▶ [Texte choisi]:
>>>>>

POLITIQUE Au moment où les écologistes triomphent aux élections fédérales et leur ancienne conseillère d’Etat Marie Garnier est blanchie, le président des Verts fribourgeois, Bruno Marmier, analyse la situation et la portée des excellents résultats de son parti.

Votre parti rafle la mise et pourtant vous renoncez à briguer un nouveau mandat à la tête du parti cantonal…

Je suis entré au comité cantonal en 2011. J’ai participé à l’élection et la réélection de Marie Garnier ainsi qu’au doublement de notre députation au Grand Conseil. Dès 2016, avec ce que les médias ont nommé « l’affaire Garnier », il a fallu tenir la carte de la crédibilité du parti. Enfin, avec Gerhard Andrey, il y a eu l’apothéose d’un premier siège fribourgeois vert au Conseil national. C’était donc l’occasion de passer le témoin sans pour autant abandonner la politique. Je garde mes mandats de conseiller communal à Villars-sur-Glâne et de député au Grand Conseil.

Une décision mûrement réfléchie ?

J’y pensais depuis plusieurs mois. Huit ans au comité dont trois et demie à la présidence, c’est beaucoup d’énergie investie. Et puis c’est bien qu’il y ait de la variété, de se renouveler. Cela invite aussi d’autres personnes à s’engager.

Vous pensez que ça manque chez certains ? Le mandat de Christian Levrat a été remis en question…

Ce n’est pas tout à fait la même chose. Il est président du PS Suisse et on parle quand même du parlementaire le plus influent. Les dirigeants cantonaux de parti n’ont pas cette exposition mais ils sont sous pression pour faire tourner leurs sections. Et la sollicitation médiatique est bien là.

<<<<<

▶ [Exercice court A]:
Dans l'entretien avec Bruno Marmier, en quelle année est-il entré au comité cantonal ?
▶ [Exercice court B]:
Reprenez l'entretien avec Bruno Marmier juste après sa dernière phrase et poursuivez-le.

▶ [Extrait de données]:
>>>>>

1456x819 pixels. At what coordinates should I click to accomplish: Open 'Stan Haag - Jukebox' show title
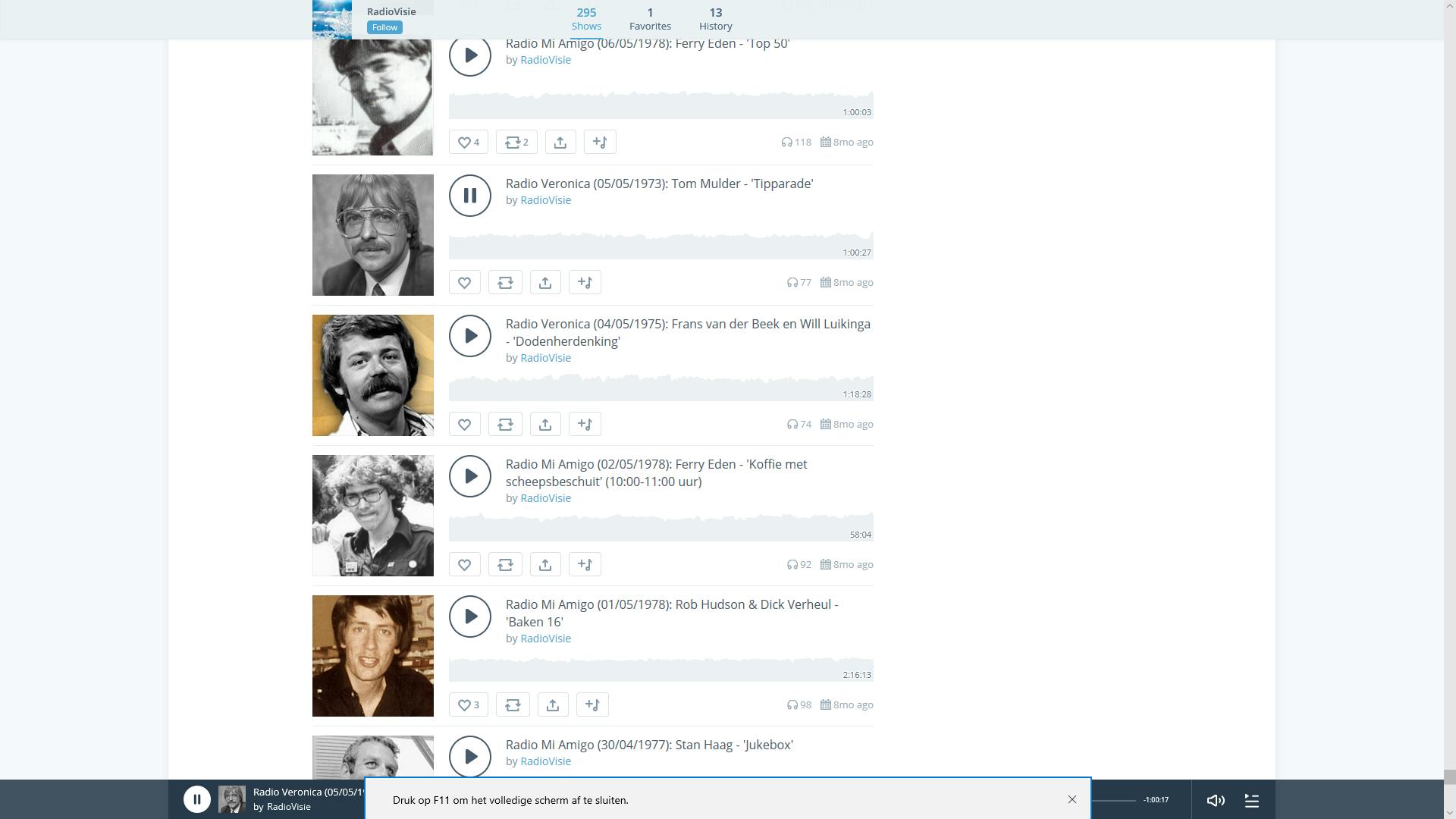(649, 745)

<<<<<

▶ [Résultat attendu A]:
En 2011.

▶ [Résultat attendu B]:
Les sondages prédisaient une poussée des Verts suisses. Vous attendiez-vous pour autant à une telle avancée fribourgeoise ?

Non, je croyais faire 9,5 à 10%. La vague verte était donnée à 13% en Suisse romande. Je suis content de m’être trompé.

Une surprise que vous expliquez comment ?

Je crois que les gens ne veulent plus se voiler la face. C’est en train de changer, notamment grâce aux jeunes. Avant, le Parlement fédéral avait l’air de dire « circulez, il n’y a rien à voir ». On a vu que la population n’était pas de cet avis.

Ce n’était pourtant pas joué d’avance. Fribourg n’est pas tant connu pour sa fibre écologiste.

Avec un score de 12,5% dans le canton, on n’est pas très loin de la moyenne nationale et de ses 13,5%. Ces dernières années, nous nous sommes construits une crédibilité qui nous a permis de rattraper notre retard sur d’autres cantons. Les Verts fribourgeois n’ont pas à rougir de leur parcours – sans jeu de mots (sourire).

«Les Verts fribourgeois n’ont pas à rougir de leur parcours – sans jeu de mots»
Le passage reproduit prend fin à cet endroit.